The global molecular epidemiology of microsporidia infection in sheep and goats with focus on Enterocytozoon bieneusi: a systematic review and meta-analysis
Tropical Medicine and Health volume 49, Article number: 66 (2021)
Microsporidia is a zoonotic pathogen with health consequences in immunocompromised patients. Small ruminants are a potential reservoir of microsporidia for humans in their vicinity. Hence, we aimed to evaluate the molecular prevalence of microsporidian infections with emphasis on Enterocytozoon bieneusi genotypes among sheep and goats at a global scale through systematic review and meta-analysis approach.
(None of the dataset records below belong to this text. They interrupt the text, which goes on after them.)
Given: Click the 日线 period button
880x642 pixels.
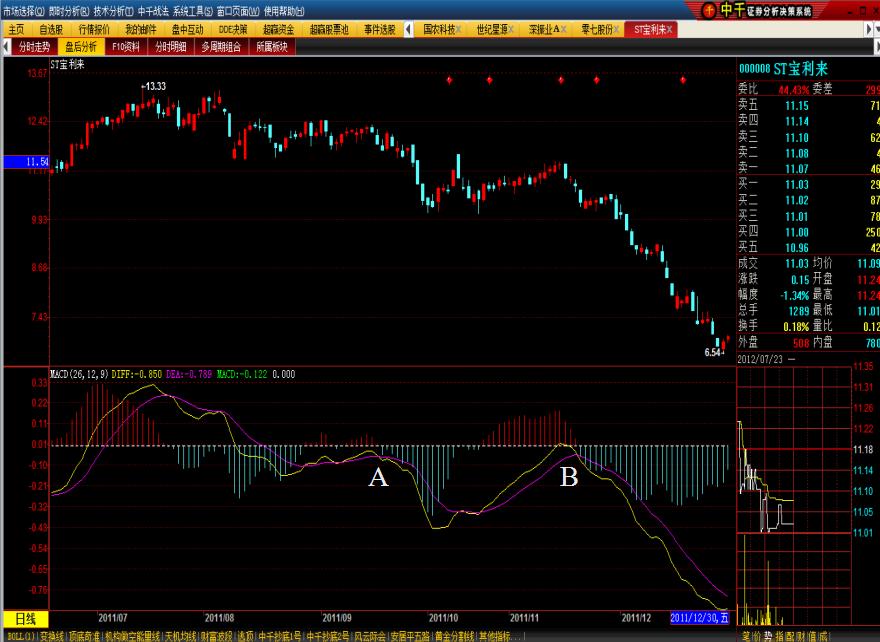Looking at the screenshot, I should [25, 619].
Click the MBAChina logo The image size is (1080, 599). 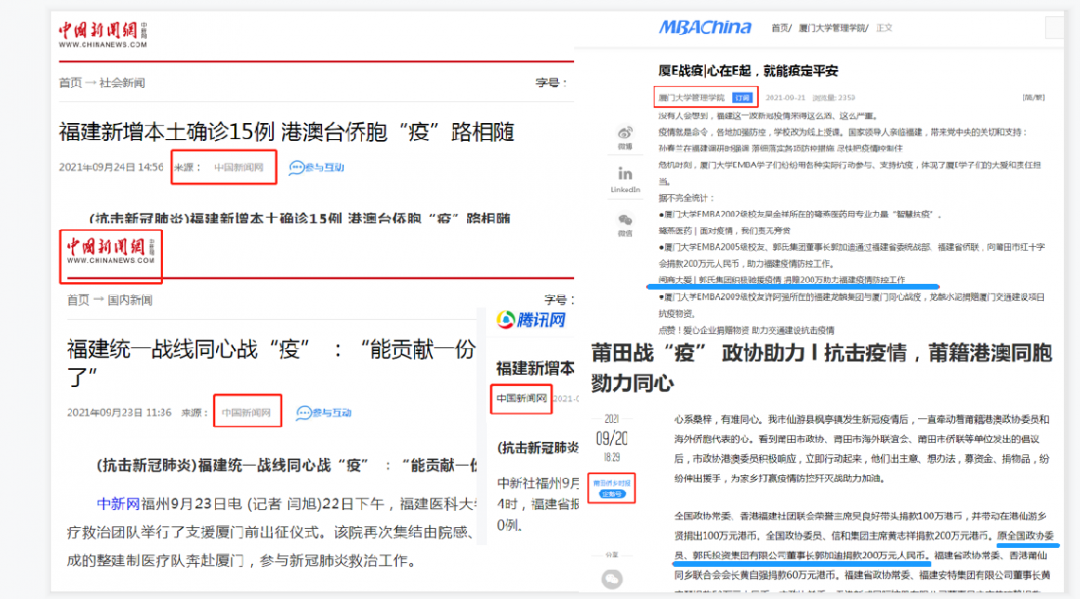pyautogui.click(x=703, y=28)
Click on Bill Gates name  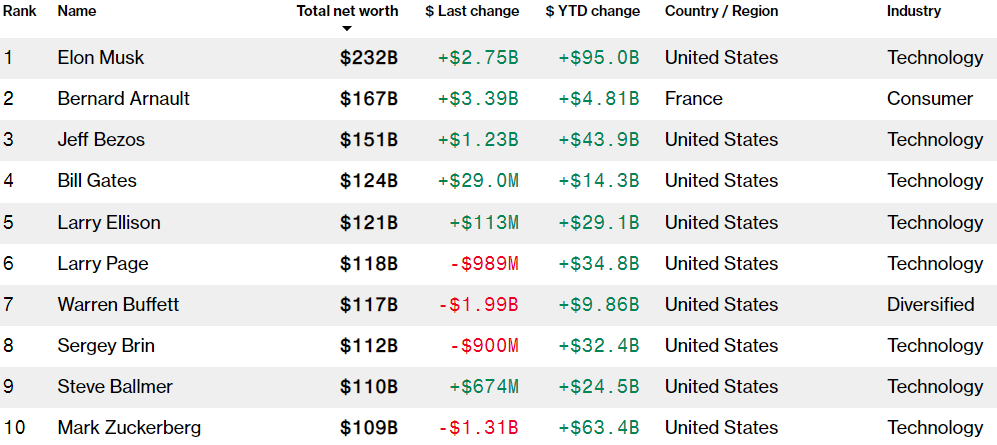[x=97, y=181]
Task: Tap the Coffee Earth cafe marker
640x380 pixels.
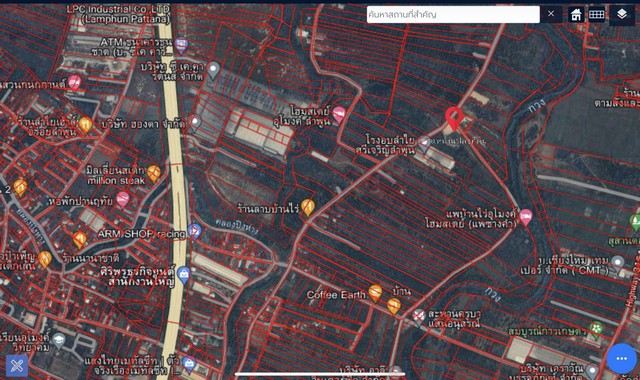Action: tap(375, 293)
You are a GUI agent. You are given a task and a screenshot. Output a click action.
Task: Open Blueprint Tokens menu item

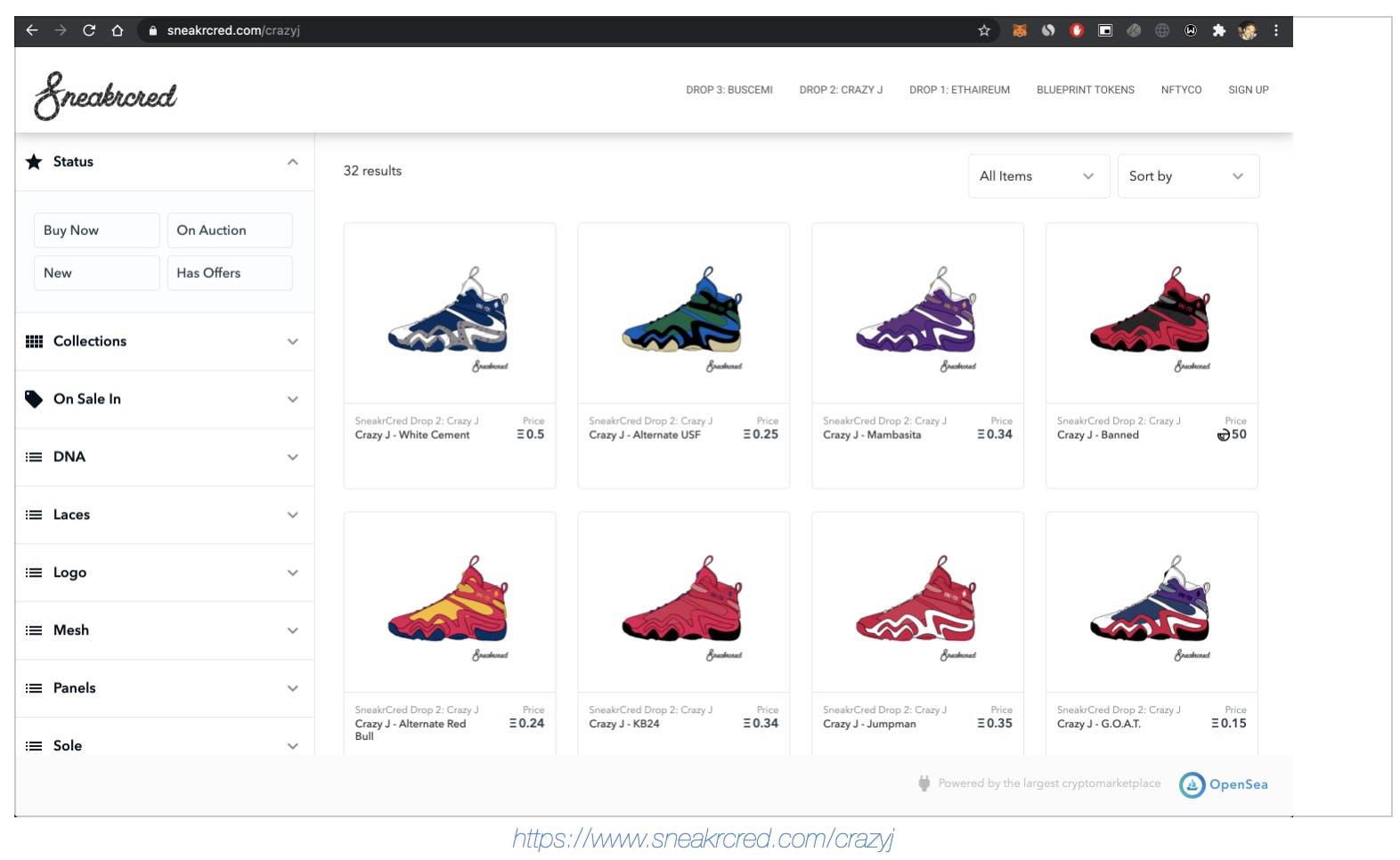click(x=1085, y=90)
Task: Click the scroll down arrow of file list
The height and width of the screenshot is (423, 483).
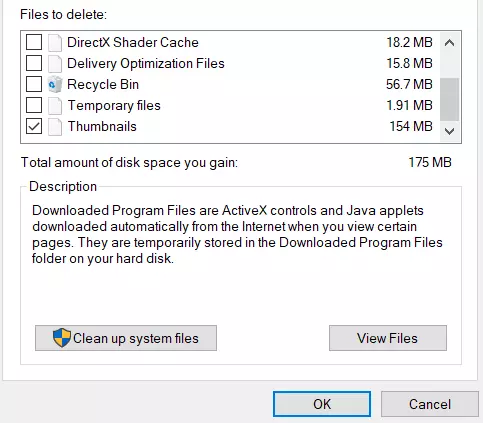Action: point(450,131)
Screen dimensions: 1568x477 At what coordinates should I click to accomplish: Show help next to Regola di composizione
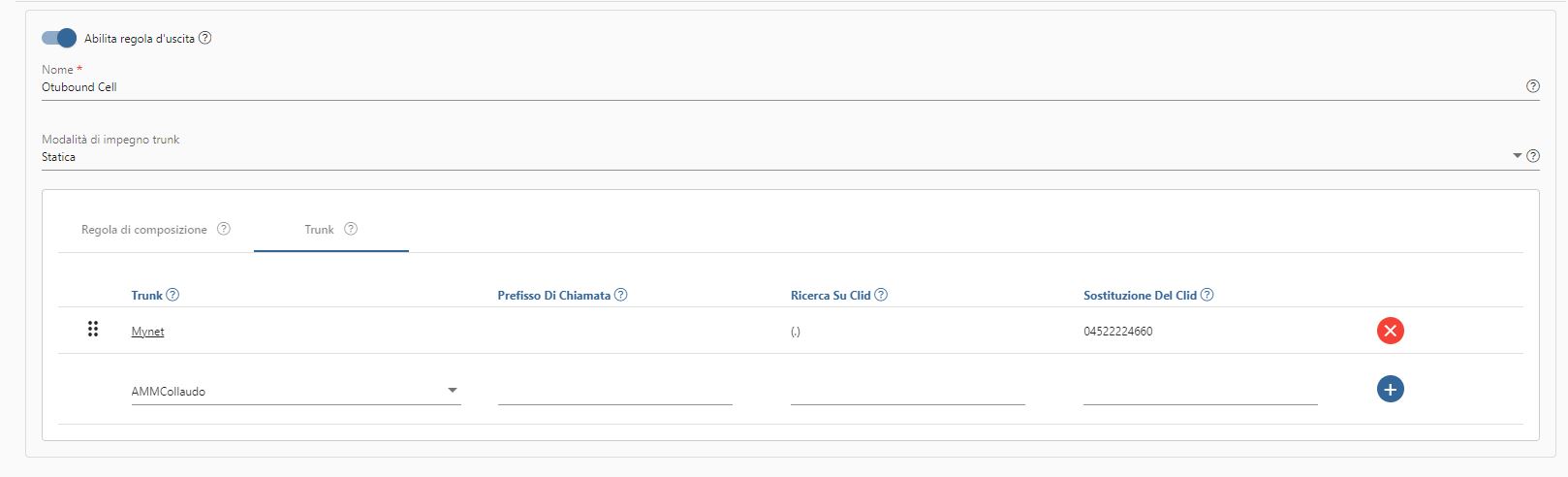pyautogui.click(x=224, y=230)
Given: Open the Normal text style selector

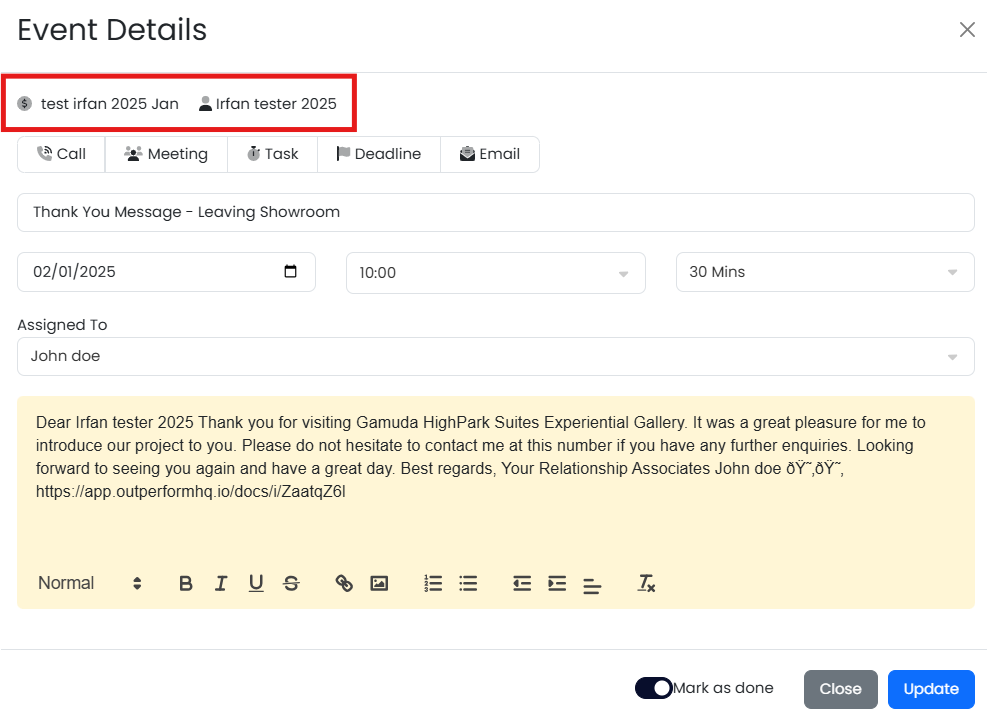Looking at the screenshot, I should [90, 583].
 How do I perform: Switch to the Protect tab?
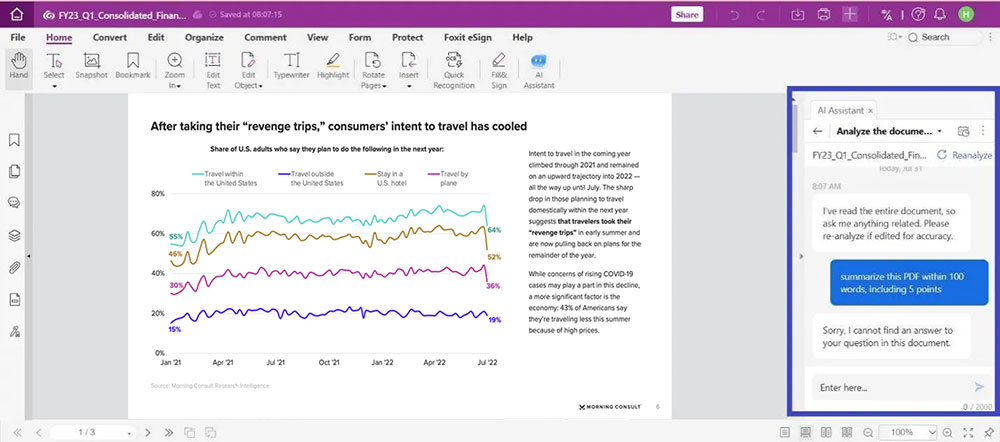point(407,37)
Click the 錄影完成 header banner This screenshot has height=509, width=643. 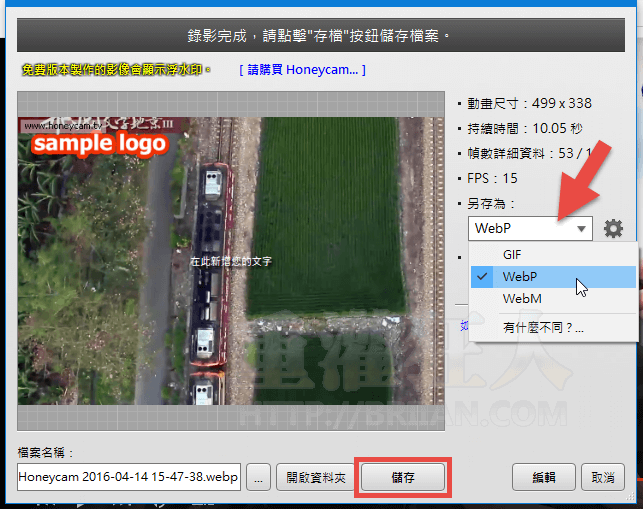320,36
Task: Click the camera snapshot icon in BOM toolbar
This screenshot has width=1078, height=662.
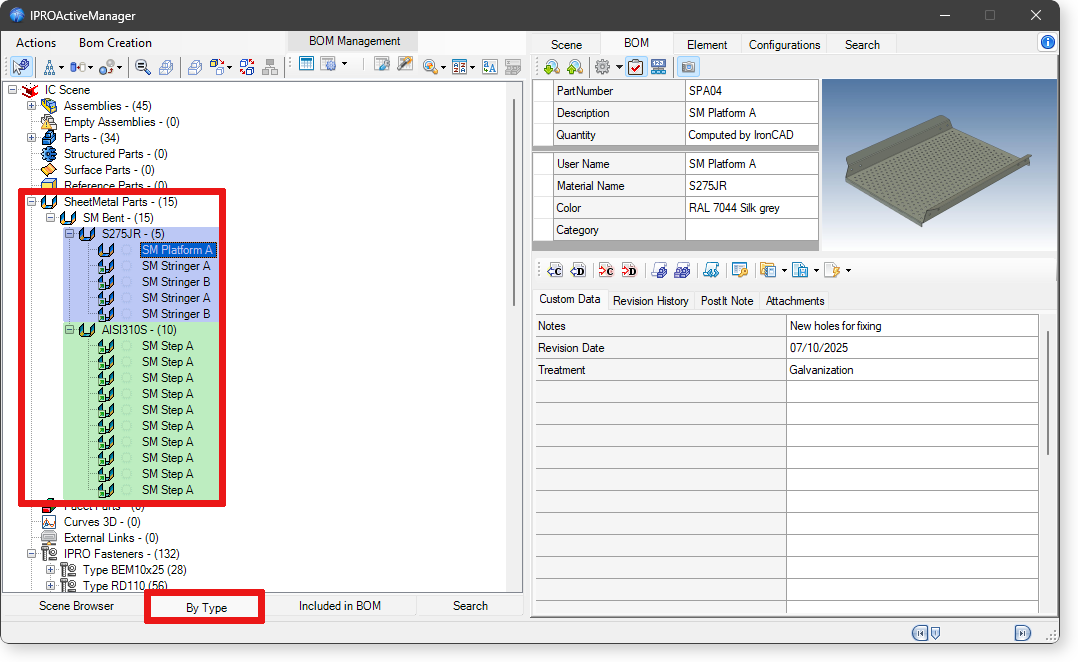Action: tap(688, 67)
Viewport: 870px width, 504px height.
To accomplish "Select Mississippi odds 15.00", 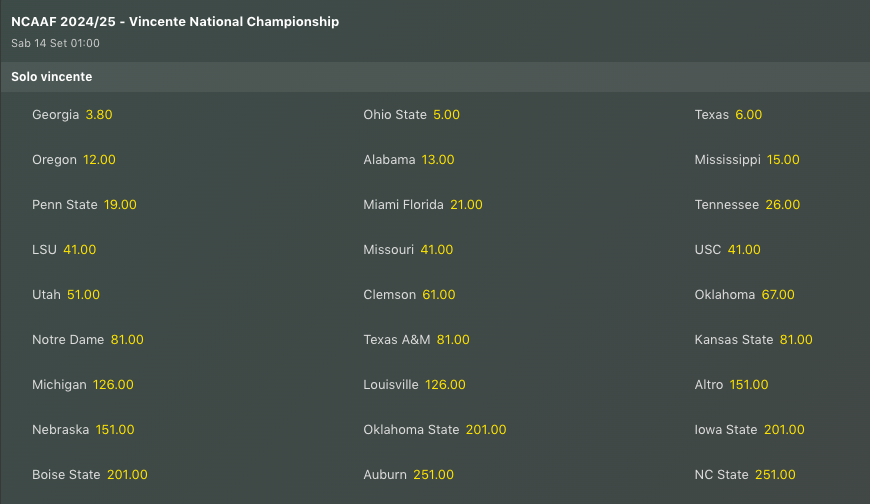I will tap(783, 160).
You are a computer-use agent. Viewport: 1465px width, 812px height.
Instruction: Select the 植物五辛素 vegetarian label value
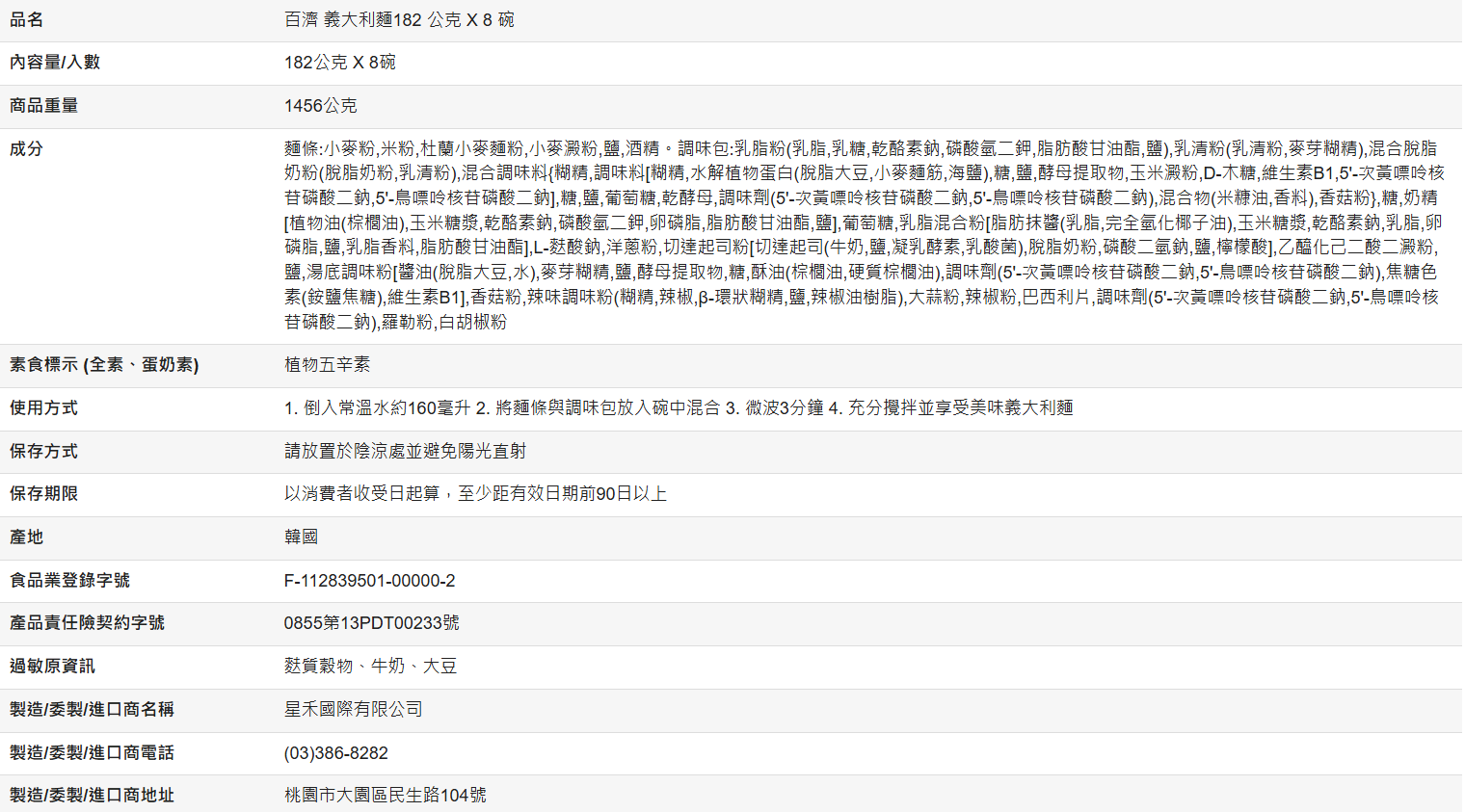tap(327, 365)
The standard protocol of preferred reporting items for systematic reviews and meta-analyses (PRISMA) guidelines were followed. Eligible prevalence studies on small ruminant microsporidiosis, published from 1 January 2000 until 15 April 2021 were gathered using systematic literature search in PubMed, Scopus, Web of Science and Google Scholar databases. Inclusion and exclusion criteria were applied. The point estimates and 95% confidence intervals were calculated using a random-effects model. The variance between studies (heterogeneity) was quantified by I2 index.
In total, 25 articles (including 34 datasets) were included for final meta-analysis. The pooled molecular prevalence of microsporidia in sheep and goats was estimated to be 17.4% (95% CI: 11.8–25%) and 16% (95% CI: 11.2–22.4%), respectively. Likewise, the overall prevalence of E. bieneusi was estimated to be 17.4% (95% CI: 11.8–25%) for sheep and 16.3% (95% CI: 11.3–22.8%) for goats. According to internal transcribed spacer (ITS) gene analysis, E. bieneusi with genotypes BEB6 (15 studies) and COS-1 (nine studies) in sheep, and CHG3 (six studies) and BEB6 (five studies) in goats were the highest reported genotypes.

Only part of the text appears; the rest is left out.